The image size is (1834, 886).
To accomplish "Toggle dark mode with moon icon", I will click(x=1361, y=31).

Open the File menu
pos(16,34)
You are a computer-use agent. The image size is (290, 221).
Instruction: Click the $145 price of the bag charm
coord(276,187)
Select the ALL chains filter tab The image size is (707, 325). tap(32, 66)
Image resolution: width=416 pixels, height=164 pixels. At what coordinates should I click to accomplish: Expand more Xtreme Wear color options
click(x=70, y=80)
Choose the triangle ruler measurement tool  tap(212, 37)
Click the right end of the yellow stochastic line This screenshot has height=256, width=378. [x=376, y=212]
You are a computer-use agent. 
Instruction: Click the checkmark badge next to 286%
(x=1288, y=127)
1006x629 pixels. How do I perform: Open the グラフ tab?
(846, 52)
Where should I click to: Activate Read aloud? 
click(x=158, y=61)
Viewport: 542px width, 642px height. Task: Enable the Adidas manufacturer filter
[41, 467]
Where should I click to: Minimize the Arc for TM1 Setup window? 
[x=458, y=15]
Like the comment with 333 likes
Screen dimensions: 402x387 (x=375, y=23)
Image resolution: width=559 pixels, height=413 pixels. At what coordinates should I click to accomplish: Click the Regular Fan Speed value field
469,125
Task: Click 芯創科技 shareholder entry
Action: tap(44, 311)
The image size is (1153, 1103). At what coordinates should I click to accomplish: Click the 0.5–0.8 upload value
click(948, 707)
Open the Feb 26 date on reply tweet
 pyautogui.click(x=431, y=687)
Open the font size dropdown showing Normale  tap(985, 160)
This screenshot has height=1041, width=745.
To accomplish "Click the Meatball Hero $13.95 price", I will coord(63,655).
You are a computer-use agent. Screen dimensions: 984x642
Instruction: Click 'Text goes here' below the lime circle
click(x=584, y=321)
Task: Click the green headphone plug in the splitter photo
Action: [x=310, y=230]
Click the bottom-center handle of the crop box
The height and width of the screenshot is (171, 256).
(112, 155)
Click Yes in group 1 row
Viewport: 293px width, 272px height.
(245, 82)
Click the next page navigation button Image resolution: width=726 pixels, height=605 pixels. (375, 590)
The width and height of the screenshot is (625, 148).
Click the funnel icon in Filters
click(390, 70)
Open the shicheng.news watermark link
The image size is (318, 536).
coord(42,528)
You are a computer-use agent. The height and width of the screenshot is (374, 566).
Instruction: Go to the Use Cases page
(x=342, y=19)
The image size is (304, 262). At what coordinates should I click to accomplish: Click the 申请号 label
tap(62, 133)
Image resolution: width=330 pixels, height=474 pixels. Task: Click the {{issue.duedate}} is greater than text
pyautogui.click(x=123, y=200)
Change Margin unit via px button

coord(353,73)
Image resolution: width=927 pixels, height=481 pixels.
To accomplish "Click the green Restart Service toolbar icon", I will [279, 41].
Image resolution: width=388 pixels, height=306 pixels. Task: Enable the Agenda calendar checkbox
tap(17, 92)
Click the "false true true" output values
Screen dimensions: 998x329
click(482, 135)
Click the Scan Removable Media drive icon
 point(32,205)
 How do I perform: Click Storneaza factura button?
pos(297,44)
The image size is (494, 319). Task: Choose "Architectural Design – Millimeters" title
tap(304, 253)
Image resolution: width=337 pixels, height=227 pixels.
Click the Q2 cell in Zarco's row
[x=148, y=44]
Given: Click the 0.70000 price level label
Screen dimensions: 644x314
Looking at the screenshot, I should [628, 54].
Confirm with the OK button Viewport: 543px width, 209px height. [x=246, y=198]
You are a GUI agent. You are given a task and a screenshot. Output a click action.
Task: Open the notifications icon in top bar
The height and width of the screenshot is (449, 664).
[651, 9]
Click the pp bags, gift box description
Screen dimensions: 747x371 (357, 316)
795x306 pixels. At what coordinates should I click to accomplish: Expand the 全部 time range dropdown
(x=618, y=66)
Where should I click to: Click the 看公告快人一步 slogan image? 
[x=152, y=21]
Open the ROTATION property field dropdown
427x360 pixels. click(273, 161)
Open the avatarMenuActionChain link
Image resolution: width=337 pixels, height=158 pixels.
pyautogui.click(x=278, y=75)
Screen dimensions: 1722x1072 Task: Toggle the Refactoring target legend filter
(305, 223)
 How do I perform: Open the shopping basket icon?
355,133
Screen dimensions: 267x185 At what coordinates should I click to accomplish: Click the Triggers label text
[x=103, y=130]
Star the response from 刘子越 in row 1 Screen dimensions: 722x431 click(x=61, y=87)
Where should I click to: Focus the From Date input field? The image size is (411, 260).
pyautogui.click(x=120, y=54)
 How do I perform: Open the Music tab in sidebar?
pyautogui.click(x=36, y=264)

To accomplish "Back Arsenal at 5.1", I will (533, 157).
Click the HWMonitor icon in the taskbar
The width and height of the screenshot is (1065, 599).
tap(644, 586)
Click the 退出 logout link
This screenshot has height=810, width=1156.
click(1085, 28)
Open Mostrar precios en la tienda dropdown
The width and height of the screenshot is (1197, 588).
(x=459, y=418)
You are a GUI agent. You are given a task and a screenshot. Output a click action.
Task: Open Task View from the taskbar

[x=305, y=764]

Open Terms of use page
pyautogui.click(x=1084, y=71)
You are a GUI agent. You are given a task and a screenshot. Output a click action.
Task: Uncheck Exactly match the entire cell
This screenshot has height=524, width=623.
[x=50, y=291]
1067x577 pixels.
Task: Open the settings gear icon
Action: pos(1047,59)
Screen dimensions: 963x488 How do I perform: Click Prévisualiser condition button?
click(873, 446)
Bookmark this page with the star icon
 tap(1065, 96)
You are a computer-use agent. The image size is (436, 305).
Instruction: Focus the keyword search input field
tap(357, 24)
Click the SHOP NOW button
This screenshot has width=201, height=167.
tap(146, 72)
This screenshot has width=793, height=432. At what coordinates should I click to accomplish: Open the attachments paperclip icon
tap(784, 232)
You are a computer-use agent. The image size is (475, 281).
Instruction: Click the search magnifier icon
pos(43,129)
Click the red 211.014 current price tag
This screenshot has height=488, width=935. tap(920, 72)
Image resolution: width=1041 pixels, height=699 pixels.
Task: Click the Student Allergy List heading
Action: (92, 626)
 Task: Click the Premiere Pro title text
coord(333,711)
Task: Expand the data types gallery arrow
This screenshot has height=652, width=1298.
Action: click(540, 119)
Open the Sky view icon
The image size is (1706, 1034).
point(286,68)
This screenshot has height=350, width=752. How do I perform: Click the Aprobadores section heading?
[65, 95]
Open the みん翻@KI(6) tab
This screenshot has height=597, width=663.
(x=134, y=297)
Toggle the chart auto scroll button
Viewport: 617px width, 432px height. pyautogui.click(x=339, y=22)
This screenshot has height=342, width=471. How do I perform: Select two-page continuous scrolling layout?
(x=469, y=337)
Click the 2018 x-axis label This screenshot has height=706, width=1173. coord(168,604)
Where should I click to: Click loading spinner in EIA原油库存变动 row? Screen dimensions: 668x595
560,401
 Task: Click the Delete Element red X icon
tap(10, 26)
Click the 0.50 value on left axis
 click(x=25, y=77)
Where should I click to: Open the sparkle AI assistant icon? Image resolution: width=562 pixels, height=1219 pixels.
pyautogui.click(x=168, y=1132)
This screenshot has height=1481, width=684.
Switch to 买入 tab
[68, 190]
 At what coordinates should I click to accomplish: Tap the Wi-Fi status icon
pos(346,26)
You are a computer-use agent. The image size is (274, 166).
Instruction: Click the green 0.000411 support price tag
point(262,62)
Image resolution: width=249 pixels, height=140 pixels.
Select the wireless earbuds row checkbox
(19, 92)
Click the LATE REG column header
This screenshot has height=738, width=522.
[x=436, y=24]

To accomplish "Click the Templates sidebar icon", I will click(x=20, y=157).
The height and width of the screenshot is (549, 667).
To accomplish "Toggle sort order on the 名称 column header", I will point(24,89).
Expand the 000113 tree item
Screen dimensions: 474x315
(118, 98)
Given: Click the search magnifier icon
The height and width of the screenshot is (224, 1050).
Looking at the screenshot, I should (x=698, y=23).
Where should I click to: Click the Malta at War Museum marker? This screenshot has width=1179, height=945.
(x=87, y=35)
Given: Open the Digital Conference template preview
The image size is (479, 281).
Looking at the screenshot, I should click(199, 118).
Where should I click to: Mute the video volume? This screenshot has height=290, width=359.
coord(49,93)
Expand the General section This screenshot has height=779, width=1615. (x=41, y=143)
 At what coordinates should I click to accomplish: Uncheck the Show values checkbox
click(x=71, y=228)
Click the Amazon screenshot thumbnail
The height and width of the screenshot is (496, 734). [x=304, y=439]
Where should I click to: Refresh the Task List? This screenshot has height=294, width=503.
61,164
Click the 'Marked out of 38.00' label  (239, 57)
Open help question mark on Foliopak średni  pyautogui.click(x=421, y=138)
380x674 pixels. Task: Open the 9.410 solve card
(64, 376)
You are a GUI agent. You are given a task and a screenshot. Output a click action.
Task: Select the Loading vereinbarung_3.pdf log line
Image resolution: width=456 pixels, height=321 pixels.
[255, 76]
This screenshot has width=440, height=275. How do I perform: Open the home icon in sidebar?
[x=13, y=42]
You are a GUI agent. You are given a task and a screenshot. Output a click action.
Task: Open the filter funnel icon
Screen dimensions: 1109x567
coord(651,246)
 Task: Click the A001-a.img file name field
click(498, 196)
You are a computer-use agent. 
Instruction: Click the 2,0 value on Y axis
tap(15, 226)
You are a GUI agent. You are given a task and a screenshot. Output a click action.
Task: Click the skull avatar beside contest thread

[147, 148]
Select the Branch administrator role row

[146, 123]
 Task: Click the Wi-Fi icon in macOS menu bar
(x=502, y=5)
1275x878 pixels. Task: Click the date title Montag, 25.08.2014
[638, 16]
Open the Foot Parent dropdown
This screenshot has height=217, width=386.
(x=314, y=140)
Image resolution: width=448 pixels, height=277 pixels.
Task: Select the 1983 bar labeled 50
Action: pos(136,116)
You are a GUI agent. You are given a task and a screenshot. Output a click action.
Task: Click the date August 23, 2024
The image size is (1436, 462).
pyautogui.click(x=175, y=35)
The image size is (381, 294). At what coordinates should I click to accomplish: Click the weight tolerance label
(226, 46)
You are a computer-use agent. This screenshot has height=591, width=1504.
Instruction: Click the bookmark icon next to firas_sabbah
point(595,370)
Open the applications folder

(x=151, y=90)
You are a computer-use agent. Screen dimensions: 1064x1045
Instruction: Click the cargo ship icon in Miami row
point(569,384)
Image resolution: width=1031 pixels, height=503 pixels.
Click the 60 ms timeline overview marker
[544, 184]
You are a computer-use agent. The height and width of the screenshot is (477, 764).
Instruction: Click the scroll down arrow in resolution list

━━━━

* **The problem**: Restate, please, word for word the span of records running from the first line to the line bearing "Choose the triangle", both included, and nothing outside it.

* **Solution below**:
The image size is (1834, 886).
To accomplish "Toggle dark mode with moon icon", I will click(x=1361, y=31).

Open the File menu
pos(16,34)
You are a computer-use agent. The image size is (290, 221).
Instruction: Click the $145 price of the bag charm
coord(276,187)
Select the ALL chains filter tab The image size is (707, 325). tap(32, 66)
Image resolution: width=416 pixels, height=164 pixels. At what coordinates should I click to accomplish: Expand more Xtreme Wear color options
click(x=70, y=80)
Choose the triangle ruler measurement tool  tap(212, 37)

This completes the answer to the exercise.